Only 14% got any information on how to get help from a program aimed at reducing IPV.
The best source of help for men were friends, neighbors, relatives, lawyers and ministers. The least helpful sources: programs aimed at IPV.
The services least helpful were:
. . .those that are the core of the DV service system: DV agencies, DV hotlines, and the police. On the one hand, about 25% of men who sought help from DV hotlines were connected with resources that were helpful. On the other hand, nearly 67% of men reported that these DV agencies and hotline were not at all helpful. Many reported being turned away. The qualitative accounts in our research tell a story of male helpseekers who are often doubted, ridiculed, and given false information.
That’s not news to regular readers but it’s nice to see it acknowledged in the research literature.
Now if only Facebook could get it’s information correct.
Survivors shouldn’t have to live their lives avoiding every possible situation that the abusive person could misuse.
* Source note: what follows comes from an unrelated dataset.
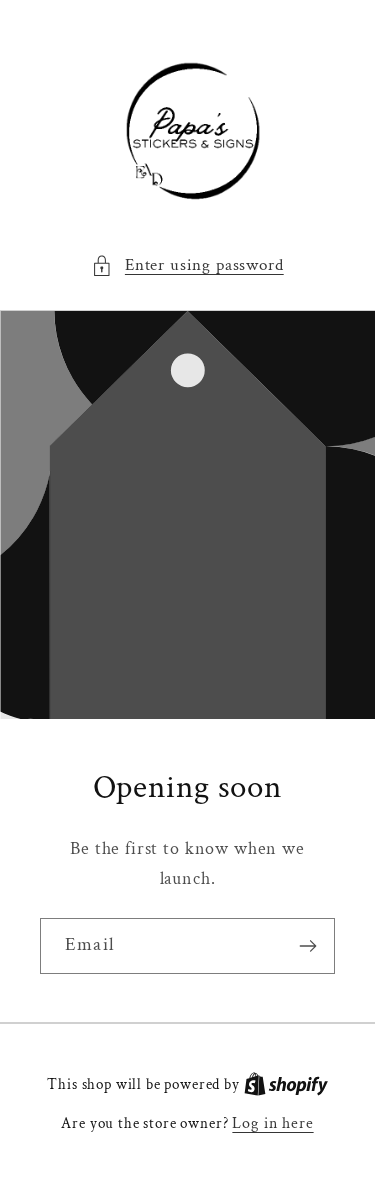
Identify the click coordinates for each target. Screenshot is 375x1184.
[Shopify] (286, 1084)
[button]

They can’t control that person’s behavior and we should work to continuously hold abusers accountable for their actions. Abusers go to devastating lengths to isolate their victims from family and friends. It is vital that survivors are able to safely rebuild those important connections, using Facebook and other social networks. Telling a victim to go offline to be safe is not only unacceptable, it further isolates her from people who love her.
It’s far more likely to be him.
Three things can not long be hidden: the sun, the moon and the truth.
Looks to me like the sun is about to shine on the truth about intimate partner violence. Women are far more likely to throw the first punch.
Gives new meaning to the saying “ladies first”, no?